◆ **What you will do**
Determine which lines of the records include the word "options", and copy them.

◆ **Input records**

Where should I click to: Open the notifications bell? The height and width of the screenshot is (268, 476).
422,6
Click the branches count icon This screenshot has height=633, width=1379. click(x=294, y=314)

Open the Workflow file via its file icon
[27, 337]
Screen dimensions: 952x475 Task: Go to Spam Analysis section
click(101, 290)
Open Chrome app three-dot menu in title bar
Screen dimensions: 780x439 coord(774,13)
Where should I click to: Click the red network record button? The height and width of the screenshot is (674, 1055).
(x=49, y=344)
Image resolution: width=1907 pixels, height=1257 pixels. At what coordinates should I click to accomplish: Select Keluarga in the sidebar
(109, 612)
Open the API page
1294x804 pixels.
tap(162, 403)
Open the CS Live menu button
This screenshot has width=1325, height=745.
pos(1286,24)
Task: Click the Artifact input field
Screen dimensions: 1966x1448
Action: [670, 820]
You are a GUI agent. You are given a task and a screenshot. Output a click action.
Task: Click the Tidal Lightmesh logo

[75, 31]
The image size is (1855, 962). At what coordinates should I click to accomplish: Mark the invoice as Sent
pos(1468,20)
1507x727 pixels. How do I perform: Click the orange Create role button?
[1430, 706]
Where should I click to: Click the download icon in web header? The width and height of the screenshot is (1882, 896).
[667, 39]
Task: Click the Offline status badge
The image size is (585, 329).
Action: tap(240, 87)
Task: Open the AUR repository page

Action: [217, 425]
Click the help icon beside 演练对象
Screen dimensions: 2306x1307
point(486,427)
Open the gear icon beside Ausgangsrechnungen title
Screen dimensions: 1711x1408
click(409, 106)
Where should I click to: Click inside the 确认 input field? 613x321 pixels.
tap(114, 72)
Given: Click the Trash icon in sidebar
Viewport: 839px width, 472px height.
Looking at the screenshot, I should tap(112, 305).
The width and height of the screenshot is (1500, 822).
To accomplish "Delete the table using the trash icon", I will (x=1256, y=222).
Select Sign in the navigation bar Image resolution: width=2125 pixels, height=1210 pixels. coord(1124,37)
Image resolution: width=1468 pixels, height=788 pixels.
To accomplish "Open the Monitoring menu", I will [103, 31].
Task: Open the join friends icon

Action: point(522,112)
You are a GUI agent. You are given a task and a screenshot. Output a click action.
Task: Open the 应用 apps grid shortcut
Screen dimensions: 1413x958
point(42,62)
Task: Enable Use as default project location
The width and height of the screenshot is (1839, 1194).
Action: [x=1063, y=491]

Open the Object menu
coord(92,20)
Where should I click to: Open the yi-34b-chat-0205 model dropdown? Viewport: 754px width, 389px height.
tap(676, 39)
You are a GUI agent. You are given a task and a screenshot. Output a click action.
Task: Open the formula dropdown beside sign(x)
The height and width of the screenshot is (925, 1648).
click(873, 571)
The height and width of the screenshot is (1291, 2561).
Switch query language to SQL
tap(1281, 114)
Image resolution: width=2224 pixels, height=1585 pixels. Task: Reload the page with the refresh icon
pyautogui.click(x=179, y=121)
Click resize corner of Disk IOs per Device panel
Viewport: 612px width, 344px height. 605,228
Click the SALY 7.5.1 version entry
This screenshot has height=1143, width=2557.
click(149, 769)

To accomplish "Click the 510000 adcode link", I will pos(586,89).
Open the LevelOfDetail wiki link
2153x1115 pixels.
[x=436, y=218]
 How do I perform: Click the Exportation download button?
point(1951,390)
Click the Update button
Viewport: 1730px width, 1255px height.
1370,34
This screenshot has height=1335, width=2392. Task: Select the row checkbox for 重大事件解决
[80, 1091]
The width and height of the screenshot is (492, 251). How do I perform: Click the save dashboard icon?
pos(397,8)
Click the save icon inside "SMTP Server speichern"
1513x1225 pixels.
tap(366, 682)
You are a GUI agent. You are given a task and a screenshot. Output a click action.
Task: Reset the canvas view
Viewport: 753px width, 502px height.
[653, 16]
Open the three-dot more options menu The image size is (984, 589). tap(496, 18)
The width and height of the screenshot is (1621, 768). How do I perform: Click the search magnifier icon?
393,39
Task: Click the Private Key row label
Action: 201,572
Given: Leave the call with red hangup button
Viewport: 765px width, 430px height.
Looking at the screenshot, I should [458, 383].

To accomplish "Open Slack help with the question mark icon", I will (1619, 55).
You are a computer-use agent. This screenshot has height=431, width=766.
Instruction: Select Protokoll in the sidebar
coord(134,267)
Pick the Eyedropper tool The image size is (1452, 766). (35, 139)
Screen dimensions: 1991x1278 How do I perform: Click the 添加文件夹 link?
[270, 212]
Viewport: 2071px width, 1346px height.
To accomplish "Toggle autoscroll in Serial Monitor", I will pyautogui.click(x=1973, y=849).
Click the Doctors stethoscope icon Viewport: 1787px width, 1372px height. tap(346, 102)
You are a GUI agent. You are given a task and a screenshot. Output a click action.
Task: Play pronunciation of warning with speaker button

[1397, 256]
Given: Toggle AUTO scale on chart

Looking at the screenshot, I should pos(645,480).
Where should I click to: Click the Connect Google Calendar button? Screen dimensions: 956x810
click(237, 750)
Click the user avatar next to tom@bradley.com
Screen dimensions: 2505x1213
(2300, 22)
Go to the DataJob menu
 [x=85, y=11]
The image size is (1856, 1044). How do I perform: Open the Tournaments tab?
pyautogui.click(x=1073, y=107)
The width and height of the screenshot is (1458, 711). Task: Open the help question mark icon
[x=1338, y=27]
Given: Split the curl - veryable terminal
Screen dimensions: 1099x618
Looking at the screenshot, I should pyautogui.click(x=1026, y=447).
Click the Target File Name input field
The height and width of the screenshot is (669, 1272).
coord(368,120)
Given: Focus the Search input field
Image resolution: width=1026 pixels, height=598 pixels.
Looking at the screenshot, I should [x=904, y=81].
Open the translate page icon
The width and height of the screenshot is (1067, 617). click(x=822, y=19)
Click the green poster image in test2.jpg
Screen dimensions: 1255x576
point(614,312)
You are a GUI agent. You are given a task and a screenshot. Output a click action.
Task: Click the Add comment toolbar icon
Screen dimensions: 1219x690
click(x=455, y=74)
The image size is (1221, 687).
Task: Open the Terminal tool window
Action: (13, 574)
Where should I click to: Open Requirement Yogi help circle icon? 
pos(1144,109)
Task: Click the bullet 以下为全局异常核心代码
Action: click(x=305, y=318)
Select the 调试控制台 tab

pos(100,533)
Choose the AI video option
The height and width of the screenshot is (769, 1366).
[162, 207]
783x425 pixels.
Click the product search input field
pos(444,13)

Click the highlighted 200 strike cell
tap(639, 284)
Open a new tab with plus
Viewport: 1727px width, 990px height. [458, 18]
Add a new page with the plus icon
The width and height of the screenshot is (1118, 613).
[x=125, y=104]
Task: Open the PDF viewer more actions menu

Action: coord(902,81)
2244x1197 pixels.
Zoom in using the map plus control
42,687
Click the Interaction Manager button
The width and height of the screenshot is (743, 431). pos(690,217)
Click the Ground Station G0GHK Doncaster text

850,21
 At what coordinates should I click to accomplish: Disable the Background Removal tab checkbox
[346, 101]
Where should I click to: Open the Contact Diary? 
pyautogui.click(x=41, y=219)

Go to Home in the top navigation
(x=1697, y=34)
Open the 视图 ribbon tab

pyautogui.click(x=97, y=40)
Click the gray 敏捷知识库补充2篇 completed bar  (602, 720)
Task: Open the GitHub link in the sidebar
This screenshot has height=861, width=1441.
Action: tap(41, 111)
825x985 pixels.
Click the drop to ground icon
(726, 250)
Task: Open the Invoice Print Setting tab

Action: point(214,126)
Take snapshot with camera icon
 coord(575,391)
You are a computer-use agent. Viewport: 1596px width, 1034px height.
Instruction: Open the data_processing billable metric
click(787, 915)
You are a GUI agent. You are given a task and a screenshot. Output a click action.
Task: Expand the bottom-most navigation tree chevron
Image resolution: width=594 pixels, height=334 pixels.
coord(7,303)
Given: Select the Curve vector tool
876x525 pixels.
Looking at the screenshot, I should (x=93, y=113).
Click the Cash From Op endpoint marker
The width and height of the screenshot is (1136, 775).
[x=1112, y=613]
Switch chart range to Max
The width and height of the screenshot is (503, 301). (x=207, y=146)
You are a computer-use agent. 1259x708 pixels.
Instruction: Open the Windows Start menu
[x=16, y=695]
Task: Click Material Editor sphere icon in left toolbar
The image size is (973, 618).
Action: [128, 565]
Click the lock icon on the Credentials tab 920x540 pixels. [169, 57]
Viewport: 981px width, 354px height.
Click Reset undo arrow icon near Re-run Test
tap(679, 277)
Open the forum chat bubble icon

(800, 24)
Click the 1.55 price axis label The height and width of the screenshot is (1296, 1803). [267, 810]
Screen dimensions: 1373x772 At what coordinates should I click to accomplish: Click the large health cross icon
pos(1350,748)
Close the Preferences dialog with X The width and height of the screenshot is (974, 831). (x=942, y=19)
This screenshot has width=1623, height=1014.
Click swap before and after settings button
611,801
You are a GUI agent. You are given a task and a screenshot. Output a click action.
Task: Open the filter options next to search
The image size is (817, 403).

◆ **Solution to this exercise**
Open the three-dot more options menu The image size is (984, 589). tap(496, 18)
Task: Open the filter options next to search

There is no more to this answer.